Mortgage applications shot back up this past week as the market corrected itself in the wake of the Labor Day weekend, analysts said Wednesday morning.
Despite seasonal factors having an impact on applications, other factors remain. The market overall continues to readjust as interest rates fluctuate and analysts wait to see whether the Federal Reserve will slow down its acquisition of mortgage-backed securities and Treasurys. An update from the latest Federal Open Market Committee Meeting is expected this afternoon.
Looking at the data, mortgage applications increased 11.2% from a week earlier, the MBA said. Refinance activity also came back, growing 18% from the previous week, while the purchase index rose 3%.

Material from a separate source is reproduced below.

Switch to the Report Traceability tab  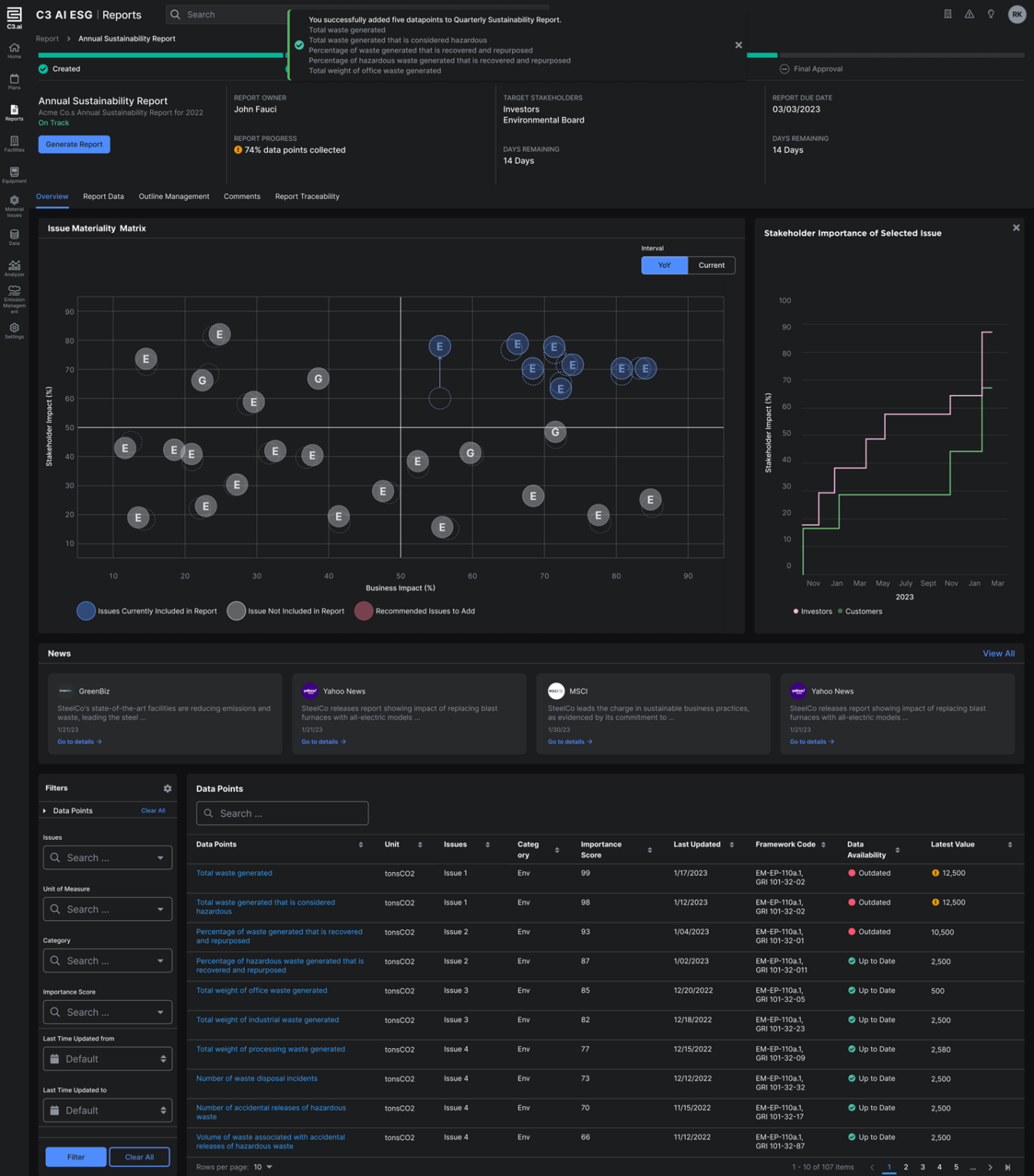307,197
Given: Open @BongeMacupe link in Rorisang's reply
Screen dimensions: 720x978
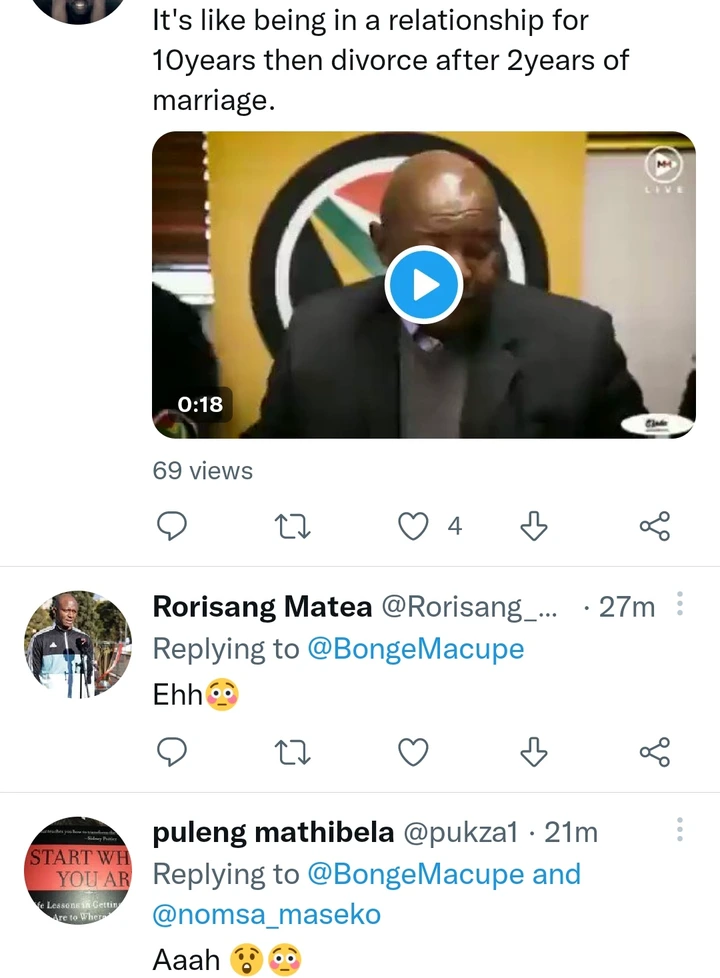Looking at the screenshot, I should coord(416,649).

Collectively, the refinance share of mortgage activity inched back up to 61% of total applications this week, up from 57% a week earlier.
Mortgage analysts are attributing the rebound in refinance applications to a recent drop in mortgage rates and a natural pick-up resulting from the end of a holiday.
“However, refinance volume remains almost 70% below the peak in early May,” explained MBA vice president of research and economics Mike Fratantoni.
He added, “The decline and rebound were also caused to some extent by the slowdown around the Labor Day holiday. Although we included an adjustment for the holiday, it did not precisely capture this slowdown.”
Handling such a volatile market, it becomes difficult to discern what happens week-over-week in the mortgage space, explained Quicken Loans chief economist Bob Walters.
“The week before, you had people on holiday, so when consumers reengaged back into their every day life a lot more people were making more decisions on their homes,” Walters noted.
He added, “Additionally, the industry had a ton of people out on vacation, which also effects such a volatile series.”
On a similar note, Ellie Mae noted that purchase loans continued to gain share in August, climbing 4% to represent 57% of all loans analyzed by Ellie.